Electronic – Where to place a capacitor to smoothen IR sensor reading


I know this question has already been asked, but the answer I'm looking for here is different.

I found out about this forum post explaining the best way to smooth out the reading of a IR sharp sensor (it seems really great based on facts and measurements).

The thing is I don't know much in electronics, I'm wondering where should I put the capacitor and resistor described in this post: 10uf ceramic capacitor and 530 ohm resistor parallel to the capacitor.

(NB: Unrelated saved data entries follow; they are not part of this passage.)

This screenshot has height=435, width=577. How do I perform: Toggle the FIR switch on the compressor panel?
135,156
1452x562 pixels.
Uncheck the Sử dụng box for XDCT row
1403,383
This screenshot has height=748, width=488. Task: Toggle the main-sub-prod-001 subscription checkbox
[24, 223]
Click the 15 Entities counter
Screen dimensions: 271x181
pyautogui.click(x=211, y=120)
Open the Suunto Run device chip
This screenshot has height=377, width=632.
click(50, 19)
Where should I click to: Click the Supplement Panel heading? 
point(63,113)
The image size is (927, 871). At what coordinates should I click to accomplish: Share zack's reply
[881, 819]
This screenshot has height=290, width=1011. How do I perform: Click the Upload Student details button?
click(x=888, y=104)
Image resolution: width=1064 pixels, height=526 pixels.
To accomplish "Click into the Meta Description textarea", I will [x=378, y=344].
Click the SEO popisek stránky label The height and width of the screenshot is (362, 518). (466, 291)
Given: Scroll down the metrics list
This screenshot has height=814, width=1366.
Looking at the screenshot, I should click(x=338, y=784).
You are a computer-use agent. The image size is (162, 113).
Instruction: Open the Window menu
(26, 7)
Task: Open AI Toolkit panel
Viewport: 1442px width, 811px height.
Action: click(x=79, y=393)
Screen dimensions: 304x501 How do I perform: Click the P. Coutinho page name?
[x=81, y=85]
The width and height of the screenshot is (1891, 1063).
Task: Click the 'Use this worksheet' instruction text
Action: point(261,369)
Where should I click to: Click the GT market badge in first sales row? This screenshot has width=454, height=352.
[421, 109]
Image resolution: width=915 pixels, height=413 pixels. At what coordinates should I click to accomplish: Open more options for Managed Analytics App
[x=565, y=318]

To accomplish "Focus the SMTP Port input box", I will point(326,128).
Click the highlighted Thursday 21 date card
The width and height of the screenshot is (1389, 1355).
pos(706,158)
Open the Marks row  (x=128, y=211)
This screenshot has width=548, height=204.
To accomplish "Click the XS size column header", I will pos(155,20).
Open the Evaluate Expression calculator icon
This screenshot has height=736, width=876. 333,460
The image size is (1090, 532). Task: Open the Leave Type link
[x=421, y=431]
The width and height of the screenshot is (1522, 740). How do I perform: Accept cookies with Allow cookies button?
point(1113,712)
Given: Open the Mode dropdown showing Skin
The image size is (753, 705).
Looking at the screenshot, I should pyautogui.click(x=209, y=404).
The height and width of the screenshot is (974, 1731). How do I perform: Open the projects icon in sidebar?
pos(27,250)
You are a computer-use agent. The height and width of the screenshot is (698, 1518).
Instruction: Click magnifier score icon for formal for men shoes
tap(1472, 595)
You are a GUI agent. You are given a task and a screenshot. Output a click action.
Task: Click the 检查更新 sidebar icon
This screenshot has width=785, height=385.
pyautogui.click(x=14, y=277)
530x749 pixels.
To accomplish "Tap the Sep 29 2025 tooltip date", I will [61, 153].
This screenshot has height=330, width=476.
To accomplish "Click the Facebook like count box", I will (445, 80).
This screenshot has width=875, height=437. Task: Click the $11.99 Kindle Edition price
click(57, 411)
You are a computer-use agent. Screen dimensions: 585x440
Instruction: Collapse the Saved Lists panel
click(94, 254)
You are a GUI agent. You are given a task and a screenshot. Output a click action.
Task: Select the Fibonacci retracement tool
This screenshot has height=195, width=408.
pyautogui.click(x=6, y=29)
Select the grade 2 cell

"Where should I put it" means where do I connect it. Thanks

Best Answer

What you want is a low-pass filter. A low-pass filter will let slow changes in your signal pass, but block faster changing signals. The basic low-pass filter is this RC-filter:


\$V_{IN}\$ is the signal from the sensor. \$V_C\$ is the capacitor's voltage, which you could use to go to the ADC (Analog-to-Digital Converter) of a microcontroller, for example.
The capacitor acts as a voltage reservoir, which is filled or emptied via the resistor. The higher the capacitor's value the longer this will take. A higher resistor's value will cause less current to flow to and from the capacitor and also will deny fast changes.
Now you may think that the higher the values, the better smoothing you get, and that's true, but if you go too high you'll also prevent the normal changes due to the change in distance from the sensor. And those changes are allowed.
The key to finding the right values is the cutoff frequency, that is the frequency starting from which the filter will block a signal. For the RC filter:

\$f_C = \dfrac{1}{2 \pi \times R C}\$

Say you want to allow changes of 1Hz, that means changes which take place in 1 second. Then according to the formula

\$R C = \dfrac{1}{2 \pi \times f_C} = \dfrac{1}{2 \pi \times 1} = 0.16\$

If you choose a value of 1\$\mu\$F for the capacitor you'll need 160k\$\Omega\$ for the resistor.